━━ PAGE ━━

Le ministre de la cohésion des territoires a commencé, sans se précipiter, à auditionner les grandes voix du secteur, sachant que beaucoup ne l'ont pas été. A sa décharge, l'épisode des trente-quatre jours et la succession de Richard Ferrand démissionnaire du gouvernement a fait perdre un précieux mois à l'action de l'actuel ministre en termes de relations avec les acteurs de l'immobilier. Néanmoins, les fédérations professionnelles et les associations ont senti que la méthode changeait. Entre les syndicats majeurs qui n'ont pas obtenu de rendez-vous aussi rapidement que par le passé, ceux qui ont été reçus dans des rendez-vous collectifs, ceux qui n'ont pas eu de réponse ou ont été déroutés vers un conseiller, les responsables du secteur ne sont pas sentis considérés comme par le passé, fût-ce naguère. Tous, du moins côté professionnels, considéraient Cécile Duflot comme exemplaire du pire... Ils voulaient dire qu'elle avait pu être brutale ou idéologie et en tout cas un peu trop libre par rapport aux avis autorisés. En revanche, ses interlocuteurs savaient ce qu'elle avait en tête. C'était clair. Rien de pire pour un lobbyiste que d'être dans l'ignorance des intentions des décideurs publics et c'est aujourd'hui la situation.

━━━
━━ MATÉRIEL ━━

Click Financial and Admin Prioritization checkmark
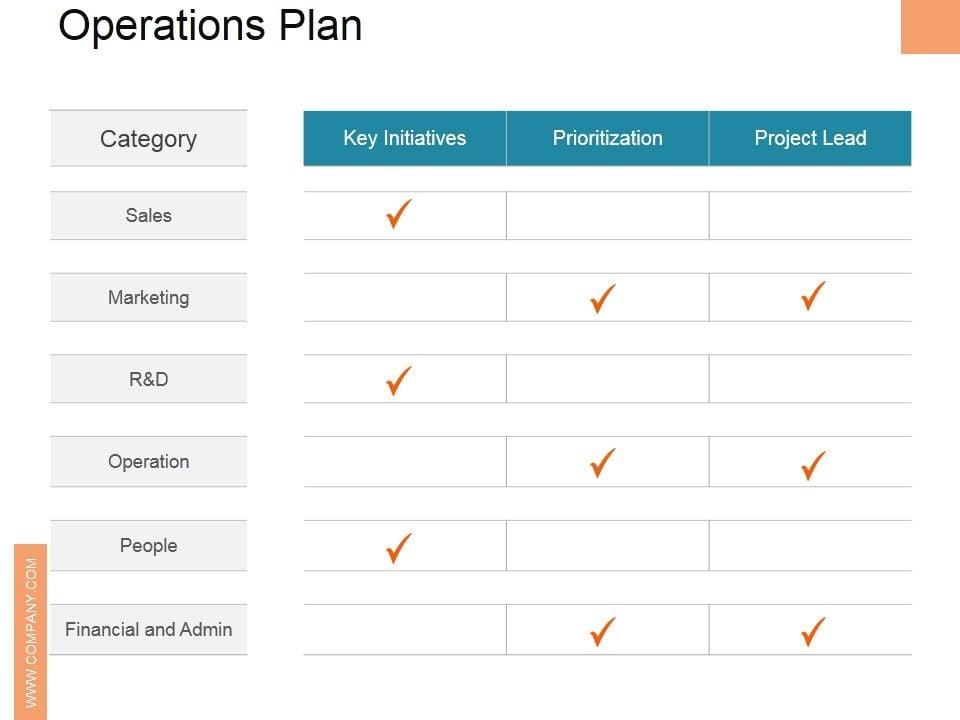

━━━

## CONSIGNES
(1) D'après le texte sur le ministre et l'immobilier, quelle personne a démissionné du gouvernement ?
(2) Poursuivez le texte sur le ministre et l'immobilier après sa dernière phrase.

## RÉPONSES DANS L'ORDRE
(1) Richard Ferrand.

(2)
Alors quel est le calcul? Certes, on peut toujours mettre sur le compte de l'inexpérience de l'exercice du pouvoir certaines pratiques hétérodoxes, mais Jacques Mézard est chevronné, lui. C'est donc un choix. Le choix de ne pas se lier et de pouvoir réformer sans rendre de compte. On sent déjà que la réforme sera budgétaire et qu'elle a peu de chances de plaire aux syndicats de promoteurs, de constructeurs, d'entreprises tous corps d'État ou d'agents immobiliers... Elle ne plaira pas davantage aux consommateurs, qui ont pris des habitudes d'assistance et d'accompagnement de longue date. Elle risque de bousculer aussi les principes juridiques acquis, par exemple en confisquant dans certains cas la prérogative de délivrance des permis de construire aux maires. En tout cas, le gouvernement prouve qu'il va au bout de sa logique: se tenant à distance respectueuse des lobbies, il vient de lancer un appel à contributions pour préparer le projet de loi, à l'aide d'une plateforme numérique, ouverte à tous les acteurs du logement, de l'aménagement et de la construction. Les propositions sont à rendre au plus tard le 10 septembre prochain.

Ce procédé de consultation est inhabituel. Il confirme que le gouvernement n'entend pas faire comme ses prédécesseurs et recevoir à la queue leu leu les corps intermédiaires. Il est vrai que les fédérations et associations ont sans doute négligé de moderniser leur propre méthode d'influence: ils ont dû du mal à créer des collectives, à harmoniser leurs messages et ont trop offert le spectacle de la désunion quand ce n'était pas celui de la mésentente. Ils ont peut-être aussi manqué d'arguments économiques chiffrés. Pour autant, ils ont beaucoup progressé et corrigé ces défauts au cours des dernières années. Il n'est pas possible de les mettre au rang de contributeurs ordinaires. En outre, ils jouent un rôle précieux a posteriori, en expliquant et en faisant admettre des décisions parfois indigestes pour leurs membres. Ne pas créer avec ces institutions le lien de confiance le plus dense serait une erreur.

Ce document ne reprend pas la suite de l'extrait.